**SET TASK**
Convert every line of the records below into a JSON list of strings, one string per line, with blank lines skipped. Leave the pictures out.

(begin)

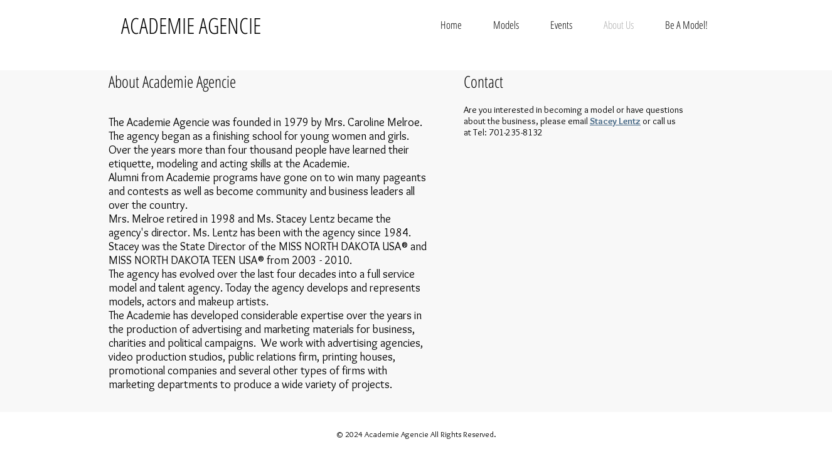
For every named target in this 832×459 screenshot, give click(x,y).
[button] (506, 25)
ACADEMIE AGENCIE (191, 25)
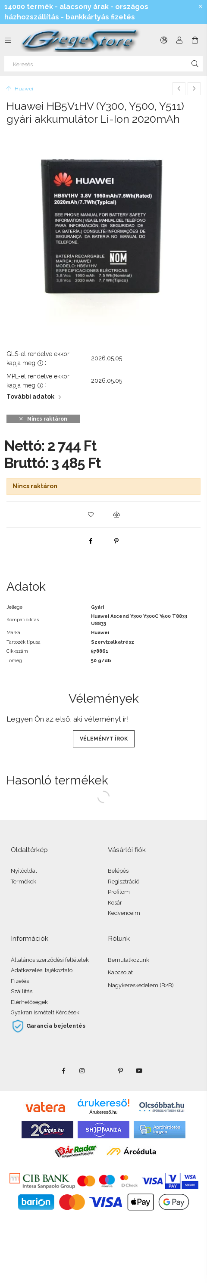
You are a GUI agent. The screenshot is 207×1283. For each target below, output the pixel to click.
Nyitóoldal (24, 871)
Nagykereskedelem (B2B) (141, 985)
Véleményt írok (104, 739)
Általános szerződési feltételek (50, 960)
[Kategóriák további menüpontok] (8, 40)
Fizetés (20, 981)
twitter (101, 1070)
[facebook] (90, 540)
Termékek (23, 881)
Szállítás (21, 991)
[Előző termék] (178, 88)
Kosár (115, 902)
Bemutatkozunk (128, 960)
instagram (82, 1070)
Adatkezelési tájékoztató (41, 970)
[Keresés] (103, 63)
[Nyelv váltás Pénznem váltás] (164, 40)
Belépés (118, 871)
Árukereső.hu (103, 1112)
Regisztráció (123, 881)
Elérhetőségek (29, 1002)
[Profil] (179, 40)
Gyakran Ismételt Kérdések (45, 1012)
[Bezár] (200, 6)
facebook (63, 1070)
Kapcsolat (120, 972)
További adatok (30, 396)
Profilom (119, 892)
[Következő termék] (194, 88)
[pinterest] (116, 540)
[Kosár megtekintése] (195, 40)
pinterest (120, 1070)
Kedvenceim (124, 913)
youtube (139, 1070)
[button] (90, 514)
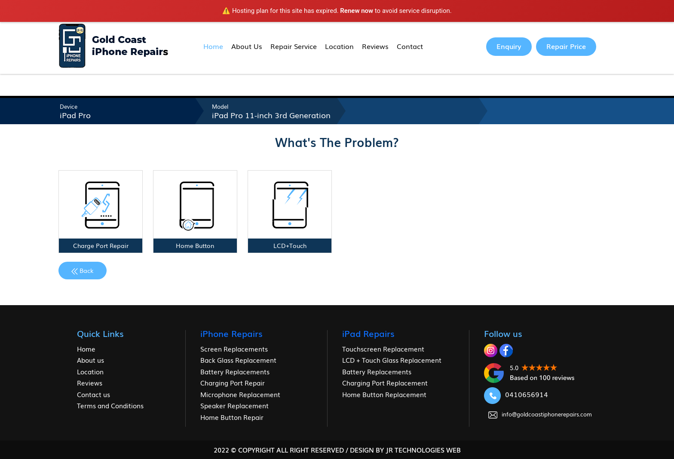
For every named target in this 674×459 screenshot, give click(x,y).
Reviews (375, 46)
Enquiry (508, 46)
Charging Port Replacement (385, 382)
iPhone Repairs (231, 333)
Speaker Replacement (234, 405)
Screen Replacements (234, 348)
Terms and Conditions (110, 405)
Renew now (356, 11)
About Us (246, 46)
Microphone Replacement (240, 394)
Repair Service (293, 46)
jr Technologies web (423, 449)
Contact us (93, 394)
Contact (410, 46)
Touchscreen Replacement (383, 348)
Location (339, 46)
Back (82, 270)
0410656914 (516, 394)
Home (213, 46)
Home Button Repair (231, 417)
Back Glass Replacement (238, 359)
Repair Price (566, 46)
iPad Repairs (368, 333)
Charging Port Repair (232, 382)
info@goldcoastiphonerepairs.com (540, 414)
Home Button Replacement (384, 394)
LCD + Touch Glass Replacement (391, 359)
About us (90, 359)
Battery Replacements (235, 371)
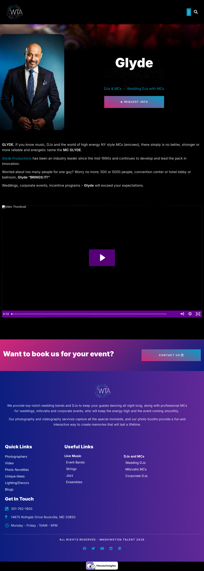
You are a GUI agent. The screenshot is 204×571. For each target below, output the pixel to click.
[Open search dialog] (196, 12)
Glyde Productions (17, 158)
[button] (189, 12)
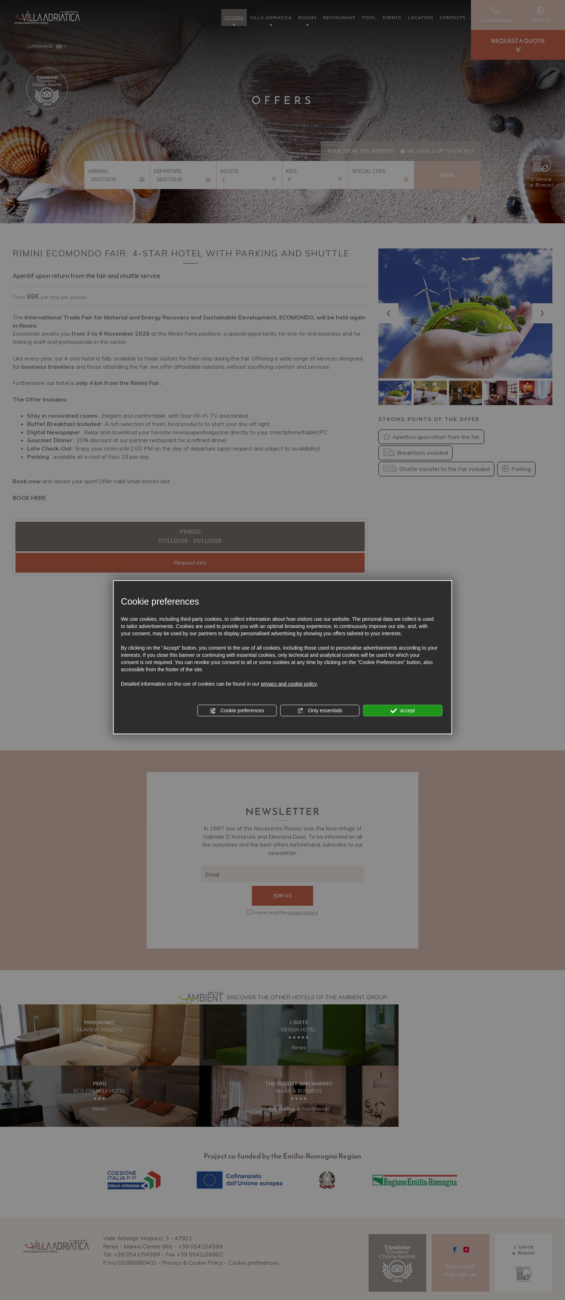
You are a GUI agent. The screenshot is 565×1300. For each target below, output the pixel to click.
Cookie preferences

(end)

**FULL SOLUTION**
[
  "For every named target in this 832×459 screenshot, give click(x,y).",
  "[button] (506, 25)",
  "ACADEMIE AGENCIE (191, 25)",
  "You are a GUI agent. The screenshot is 207×1283. For each target below, output the pixel to click.",
  "Nyitóoldal (24, 871)",
  "Nagykereskedelem (B2B) (141, 985)",
  "Véleményt írok (104, 739)",
  "Általános szerződési feltételek (50, 960)",
  "[Kategóriák további menüpontok] (8, 40)",
  "Fizetés (20, 981)",
  "twitter (101, 1070)",
  "[facebook] (90, 540)",
  "Termékek (23, 881)",
  "Szállítás (21, 991)",
  "[Előző termék] (178, 88)",
  "Kosár (115, 902)",
  "Bemutatkozunk (128, 960)",
  "instagram (82, 1070)",
  "Adatkezelési tájékoztató (41, 970)",
  "[Keresés] (103, 63)",
  "[Nyelv váltás Pénznem váltás] (164, 40)",
  "Belépés (118, 871)",
  "Árukereső.hu (103, 1112)",
  "Regisztráció (123, 881)",
  "Elérhetőségek (29, 1002)",
  "[Profil] (179, 40)",
  "Gyakran Ismételt Kérdések (45, 1012)",
  "[Bezár] (200, 6)",
  "facebook (63, 1070)",
  "Kapcsolat (120, 972)",
  "További adatok (30, 396)",
  "Profilom (119, 892)",
  "[Következő termék] (194, 88)",
  "[pinterest] (116, 540)",
  "[Kosár megtekintése] (195, 40)",
  "pinterest (120, 1070)",
  "Kedvenceim (124, 913)",
  "youtube (139, 1070)",
  "[button] (90, 514)",
  "For every named target in this 674×459 screenshot, give click(x,y).",
  "Reviews (375, 46)",
  "Enquiry (508, 46)",
  "Charging Port Replacement (385, 382)",
  "iPhone Repairs (231, 333)",
  "Speaker Replacement (234, 405)",
  "Screen Replacements (234, 348)",
  "Terms and Conditions (110, 405)",
  "Renew now (356, 11)",
  "About Us (246, 46)",
  "Microphone Replacement (240, 394)",
  "Repair Service (293, 46)",
  "jr Technologies web (423, 449)",
  "Contact us (93, 394)",
  "Contact (410, 46)",
  "Touchscreen Replacement (383, 348)",
  "Location (339, 46)",
  "Back (82, 270)",
  "0410656914 (516, 394)",
  "Home (213, 46)",
  "Home Button Repair (231, 417)",
  "Back Glass Replacement (238, 359)",
  "Repair Price (566, 46)",
  "iPad Repairs (368, 333)",
  "Charging Port Repair (232, 382)",
  "info@goldcoastiphonerepairs.com (540, 414)",
  "Home Button Replacement (384, 394)",
  "LCD + Touch Glass Replacement (391, 359)",
  "About us (90, 359)",
  "Battery Replacements (235, 371)",
  "You are a GUI agent. The screenshot is 204×571. For each target below, output the pixel to click.",
  "[Open search dialog] (196, 12)",
  "Glyde Productions (17, 158)",
  "[button] (189, 12)",
  "You are a GUI agent. The screenshot is 565×1300. For each target below, output the pixel to click.",
  "Cookie preferences"
]